Enter gracchi, who has some misconceptions about the city itself to correct:
First: It makes the city boring to walk around. Walk from, say, East Harlem straight down into UES, down into midtown, down into the East Village there's always something to see, people to talk to. Same for a walk in Tokyo, in London, in Naples. Walk from the Loop out to Wicker Park, up to Logan Square: you get swathes of residential, highway underpasses, some (usually closed!) businesses. There's a good video rental store, sure, and an very nice Costa Rican restaurant (Irazu) on the way: but the walk itself is a horrible bore.
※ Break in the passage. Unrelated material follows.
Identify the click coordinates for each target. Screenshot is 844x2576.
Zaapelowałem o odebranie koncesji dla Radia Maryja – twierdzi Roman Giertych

Second: It makes the city feel dangerous. People, lots of people, are the best imaginable security system. When you walk down a long, dark, empty Chicago street, it feels dangerous. Doesn't mean it IS dangerous. I've never been mugged. But there's this residual fear there, at least for me. There's a lot of cops here, but not a lot of people. But that might be for the better, because-
2. The white people are horrible.
Midwestern-Masters of fake nice, white Chicagoans will smile at you and say have a nice day. But they won't chat you up like in NY, and they won't ever surprise you with anything. Sure, there are some crazy oldtimers around - but most every white person younger than 60 is a dreadful bores. You don't hear interesting things on the street (like in NY.) and you want to strangle most of the people you see -- especially around Lakeview.
In short:
I don't 'not like' Chicago: I believe it to be a miserable place, and I take its defenders to be defenders of mediocrity and misery.